**Richiesta 1**
Esprimi come tabella Markdown, con le colonne «Numero» e «Contenuto», le righe dell'elenco che vanno dalla riga con "You are a computer-use agent. This" fino alla fine dell'elenco, estremi compresi. Salta le righe vuote e lascia fuori le immagini.

**Testo scelto**

»»

Luigi Moretti e Costantino Pischedda

Putroppo e' cosi'. Sull'argomento della migliore strategia da seguire per la Birmania vorrei raccomandare due letture: un articolo su FT di Gideon Rachman, e un'intervista di dieci anni fa al "padre fondatore" di Singapore Lee Kwan Yew, che, seppure piu' autoritario di quanto io preferisca, e' un realista innegabilmente competente.

Ho letto il commento di Gilli. Non sono d'accordo. Intanto sui Balcani: verissimo che ci sono grandi difficoltà in Kosovo, con una dura esclusione dei serbi. E' anche vero che c'è una penetrazione islamica barbudista a Sarajevo e altrove. Però adesso non ci sono più stragi, e scusate se è poco...
Quanto all'applicazione geo/psico/politica della teoria delle Catastrofi (credo che in italiano si dica così), derivata da René Thom, va benissimo. Ma se applicarla vuol dire "Non interveniamo perché poi saltano gli equilibri interni", allora la mia prima risposta è no. E' evidente che ogni intervento produce una rottura degli equilibri. Altrimenti vivremmo ancora nell'utero di Eva o all'ombra della prima caverna...

««

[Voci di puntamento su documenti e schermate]
»»

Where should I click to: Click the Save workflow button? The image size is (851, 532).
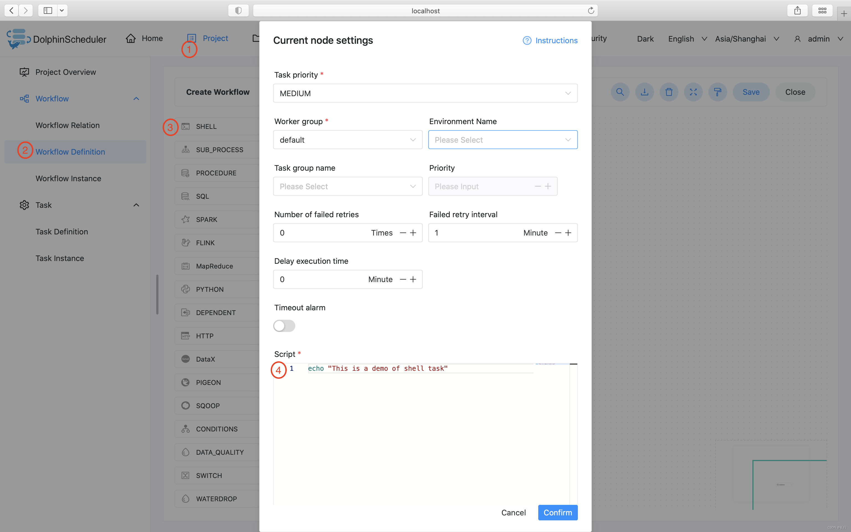click(750, 92)
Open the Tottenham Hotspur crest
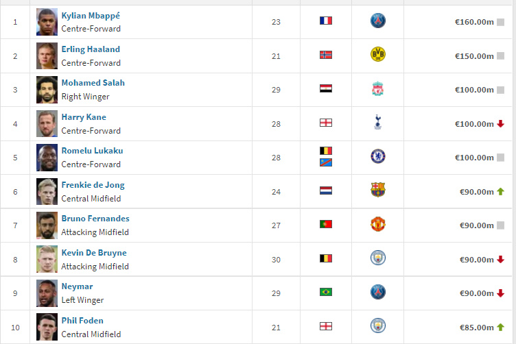 pyautogui.click(x=378, y=122)
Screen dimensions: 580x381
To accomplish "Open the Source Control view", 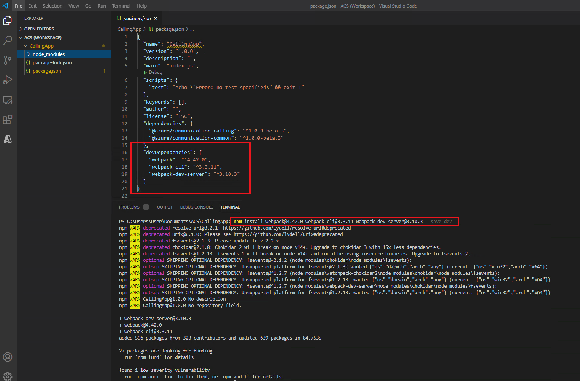I will (8, 60).
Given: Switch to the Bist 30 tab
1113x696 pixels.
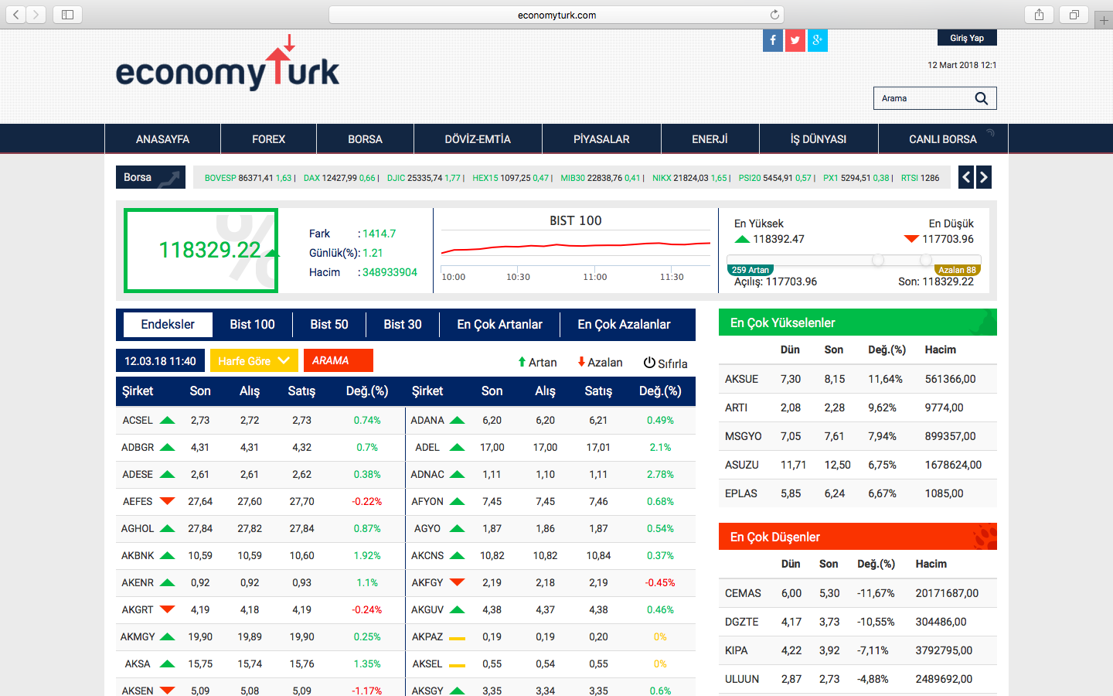Looking at the screenshot, I should (403, 324).
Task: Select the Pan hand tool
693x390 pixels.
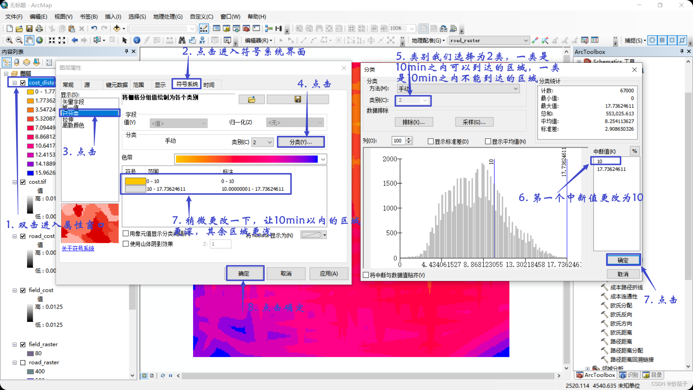Action: point(29,40)
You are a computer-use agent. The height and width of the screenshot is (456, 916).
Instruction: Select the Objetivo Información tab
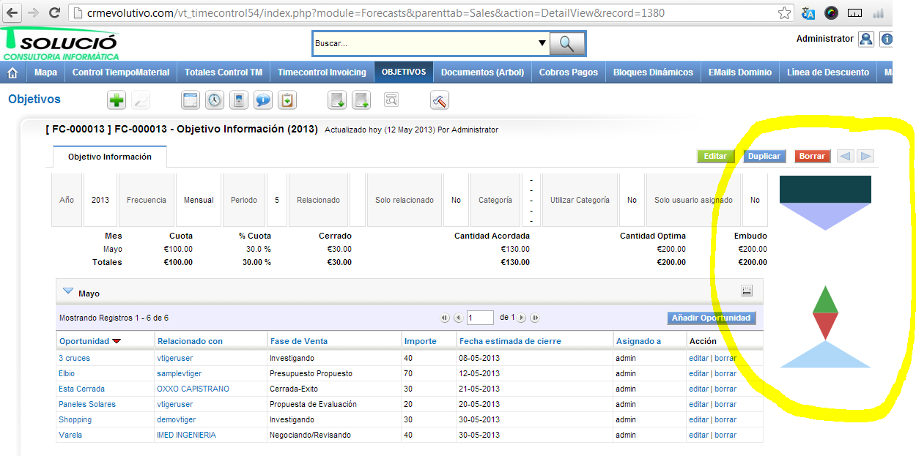click(110, 157)
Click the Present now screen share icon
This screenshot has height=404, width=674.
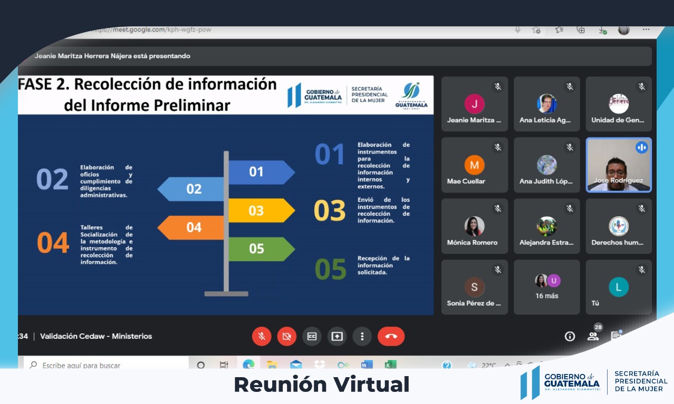pos(337,336)
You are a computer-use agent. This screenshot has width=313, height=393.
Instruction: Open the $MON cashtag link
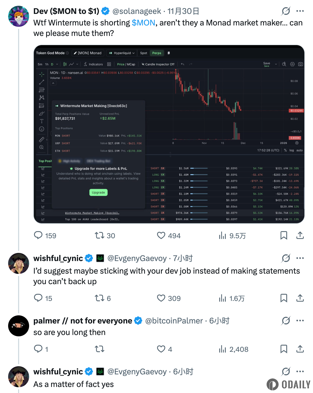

««

**Richiesta 2**
Cita parola per parola il testo scelto, da "Luigi Moretti e" fino a "se è poco..." compreso.

**Risposta finale 1**
| Numero | Contenuto |
|---|---|
| 1 | You are a computer-use agent. This screenshot has width=313, height=393. |
| 2 | Instruction: Open the $MON cashtag link |

**Risposta finale 2**
Luigi Moretti e Costantino Pischedda

Putroppo e' cosi'. Sull'argomento della migliore strategia da seguire per la Birmania vorrei raccomandare due letture: un articolo su FT di Gideon Rachman, e un'intervista di dieci anni fa al "padre fondatore" di Singapore Lee Kwan Yew, che, seppure piu' autoritario di quanto io preferisca, e' un realista innegabilmente competente.

Ho letto il commento di Gilli. Non sono d'accordo. Intanto sui Balcani: verissimo che ci sono grandi difficoltà in Kosovo, con una dura esclusione dei serbi. E' anche vero che c'è una penetrazione islamica barbudista a Sarajevo e altrove. Però adesso non ci sono più stragi, e scusate se è poco...